== Exercise goal ==
Express the material as a two-column CSV with the columns input and output, beginning at the line that contains "The image size" and continuing through the end of the material. Give one row per text-and-answer pair, put each in a single quoted field with line breaks turned into spaces, and leave out the pictures.

::::::::

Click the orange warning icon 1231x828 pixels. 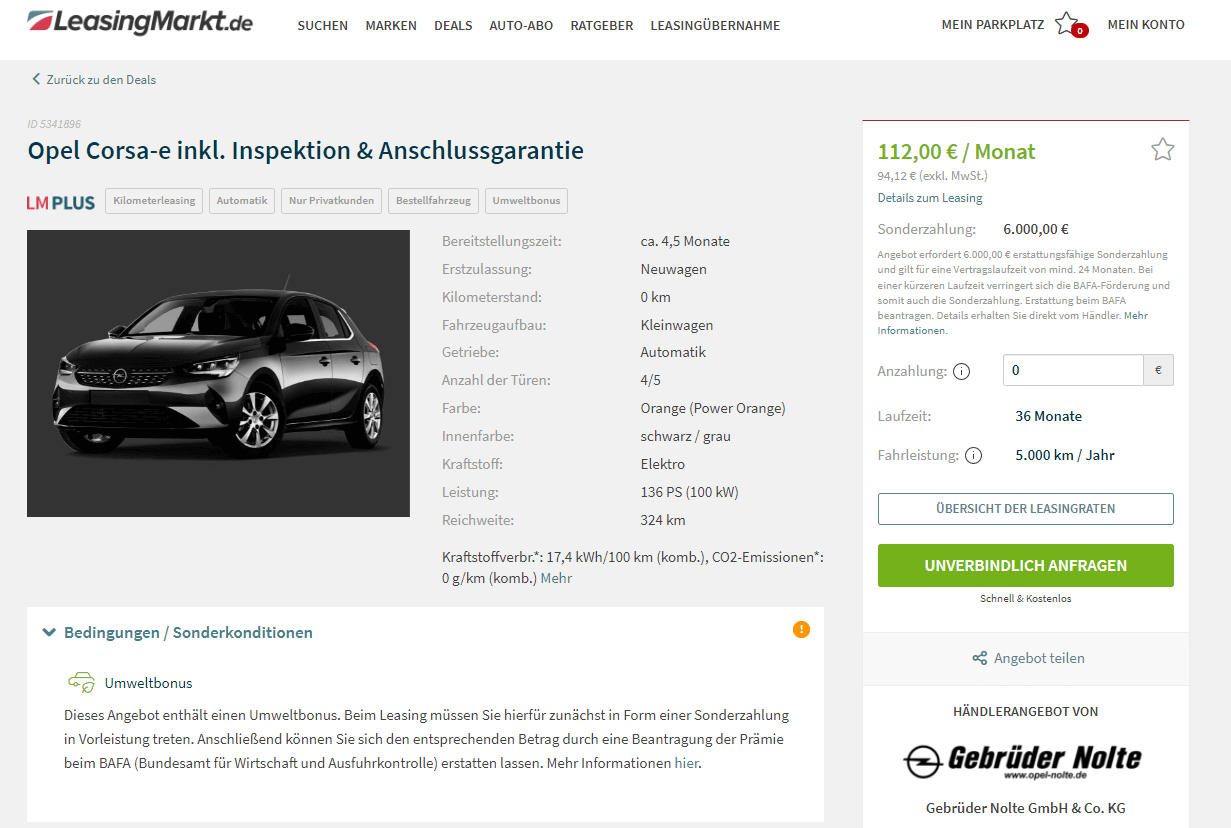[x=801, y=629]
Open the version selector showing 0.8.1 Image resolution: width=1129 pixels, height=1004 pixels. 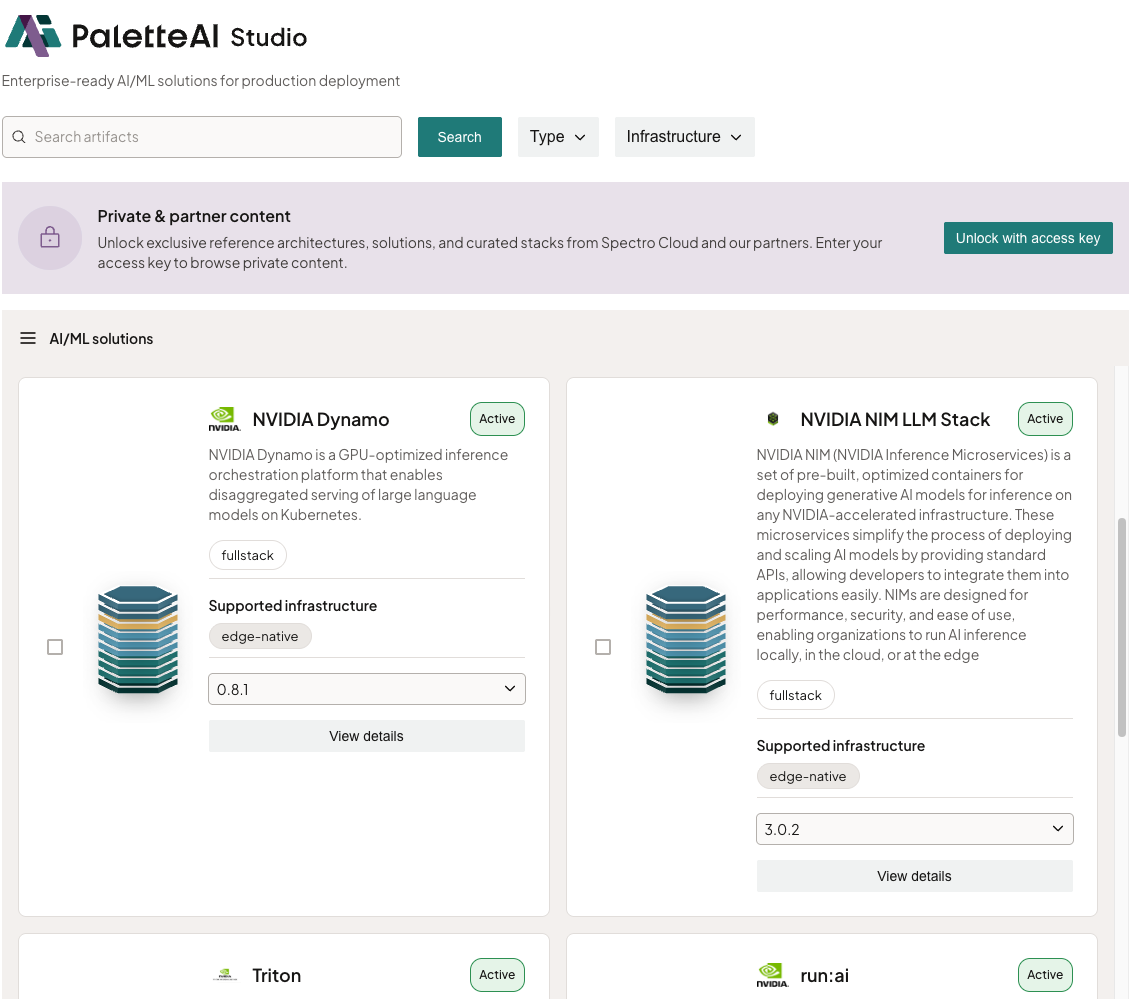(x=366, y=689)
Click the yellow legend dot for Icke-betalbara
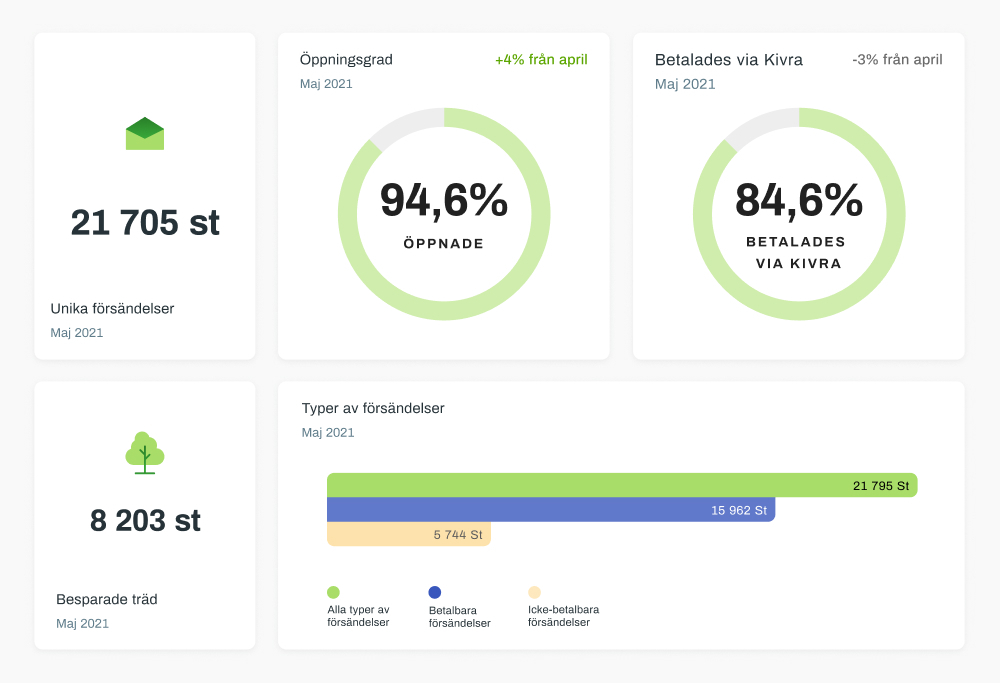Screen dimensions: 1000x683 [x=532, y=591]
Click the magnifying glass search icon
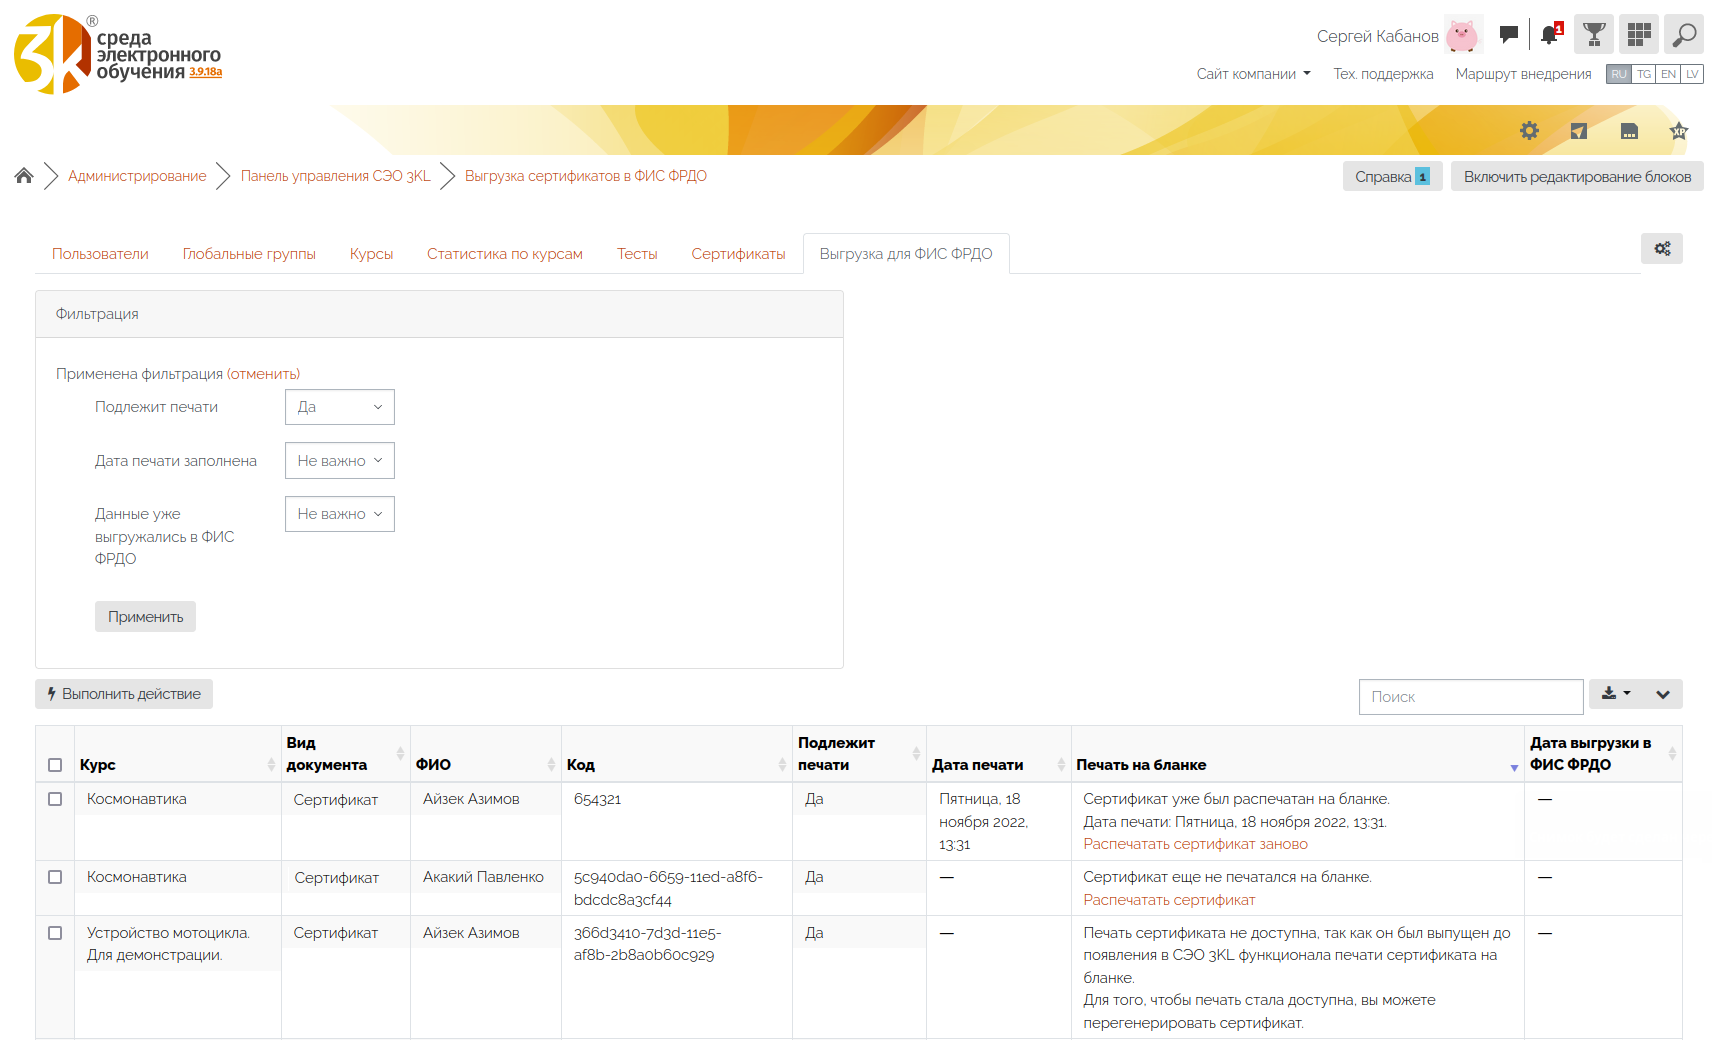The height and width of the screenshot is (1057, 1716). pos(1684,35)
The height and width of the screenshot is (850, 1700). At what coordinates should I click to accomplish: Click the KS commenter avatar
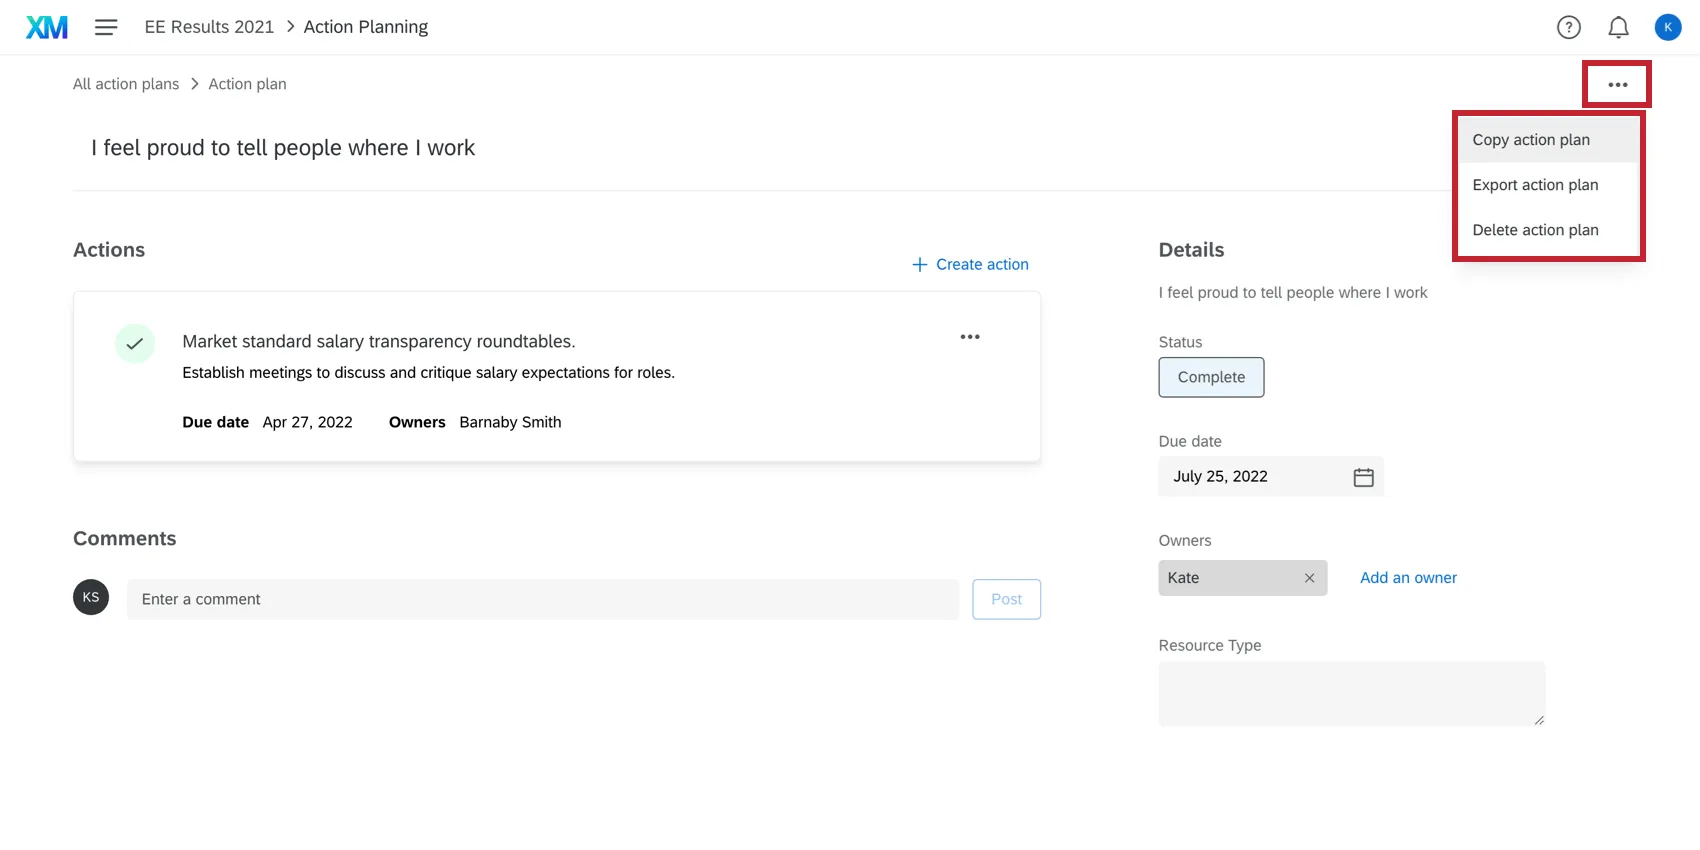point(91,597)
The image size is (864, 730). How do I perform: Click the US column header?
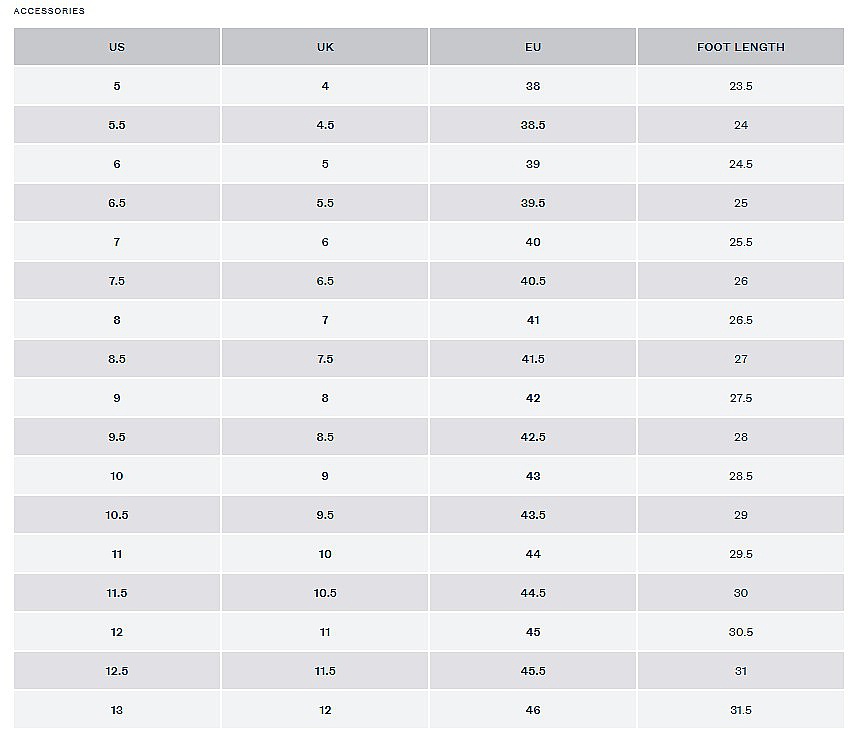click(x=117, y=47)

::::::::

== Right answer ==
input,output
"The image size is (864, 730). How do I perform: Click the US column header?","click(x=117, y=47)"